Put the listing between the lines holding "Remove the 健康食品接客B history row" and "Looking at the screenshot, I should [859, 71].", inclusive, into a two-column CSV with the columns input and output, one row per input and its output. Wrap each field in quotation marks and turn any line breaks inside a field into spaces.

■ ■ ■ ■ ■

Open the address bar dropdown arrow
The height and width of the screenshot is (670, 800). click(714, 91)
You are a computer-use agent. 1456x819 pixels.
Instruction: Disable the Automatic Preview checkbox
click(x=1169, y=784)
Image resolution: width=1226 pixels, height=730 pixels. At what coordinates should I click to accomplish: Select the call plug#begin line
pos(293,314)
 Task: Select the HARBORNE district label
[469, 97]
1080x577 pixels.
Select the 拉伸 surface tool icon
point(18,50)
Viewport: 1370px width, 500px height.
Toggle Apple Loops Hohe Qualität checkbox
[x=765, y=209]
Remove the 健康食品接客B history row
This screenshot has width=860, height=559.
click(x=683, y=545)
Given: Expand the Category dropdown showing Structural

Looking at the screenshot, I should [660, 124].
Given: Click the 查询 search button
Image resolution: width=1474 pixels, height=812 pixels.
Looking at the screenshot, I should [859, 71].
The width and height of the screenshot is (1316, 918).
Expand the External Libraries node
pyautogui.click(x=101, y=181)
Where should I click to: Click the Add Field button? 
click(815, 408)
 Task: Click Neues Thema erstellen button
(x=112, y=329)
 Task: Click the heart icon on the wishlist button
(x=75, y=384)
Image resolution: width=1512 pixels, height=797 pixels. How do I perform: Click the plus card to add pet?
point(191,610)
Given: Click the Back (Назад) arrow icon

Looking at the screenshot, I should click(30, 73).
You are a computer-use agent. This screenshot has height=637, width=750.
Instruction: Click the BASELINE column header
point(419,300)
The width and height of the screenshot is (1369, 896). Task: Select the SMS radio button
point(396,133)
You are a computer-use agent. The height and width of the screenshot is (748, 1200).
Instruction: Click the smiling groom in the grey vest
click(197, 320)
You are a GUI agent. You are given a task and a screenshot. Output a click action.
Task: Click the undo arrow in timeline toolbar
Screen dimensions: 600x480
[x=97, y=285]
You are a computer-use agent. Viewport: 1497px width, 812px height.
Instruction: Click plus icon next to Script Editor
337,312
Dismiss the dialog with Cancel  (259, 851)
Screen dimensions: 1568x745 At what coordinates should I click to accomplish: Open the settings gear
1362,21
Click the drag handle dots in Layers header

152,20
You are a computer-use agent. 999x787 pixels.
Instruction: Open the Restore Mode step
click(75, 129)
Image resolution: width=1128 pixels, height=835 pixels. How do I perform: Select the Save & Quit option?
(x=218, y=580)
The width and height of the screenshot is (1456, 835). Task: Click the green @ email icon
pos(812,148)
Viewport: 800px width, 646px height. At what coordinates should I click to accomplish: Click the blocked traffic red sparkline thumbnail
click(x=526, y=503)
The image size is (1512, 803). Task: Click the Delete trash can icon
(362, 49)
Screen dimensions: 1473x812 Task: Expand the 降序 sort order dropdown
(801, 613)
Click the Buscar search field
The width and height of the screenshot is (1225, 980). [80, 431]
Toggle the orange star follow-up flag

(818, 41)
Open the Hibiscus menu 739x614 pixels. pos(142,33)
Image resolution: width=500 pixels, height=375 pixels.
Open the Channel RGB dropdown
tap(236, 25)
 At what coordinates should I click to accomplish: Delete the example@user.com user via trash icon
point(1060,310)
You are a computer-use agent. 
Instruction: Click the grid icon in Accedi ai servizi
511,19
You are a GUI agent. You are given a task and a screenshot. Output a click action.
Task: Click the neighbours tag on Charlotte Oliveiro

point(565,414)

■ ■ ■ ■ ■

Solution to the exercise ::
input,output
"Remove the 健康食品接客B history row This screenshot has width=860, height=559.","click(x=683, y=545)"
"Given: Expand the Category dropdown showing Structural","Looking at the screenshot, I should [660, 124]."
"Given: Click the 查询 search button Image resolution: width=1474 pixels, height=812 pixels.","Looking at the screenshot, I should [859, 71]."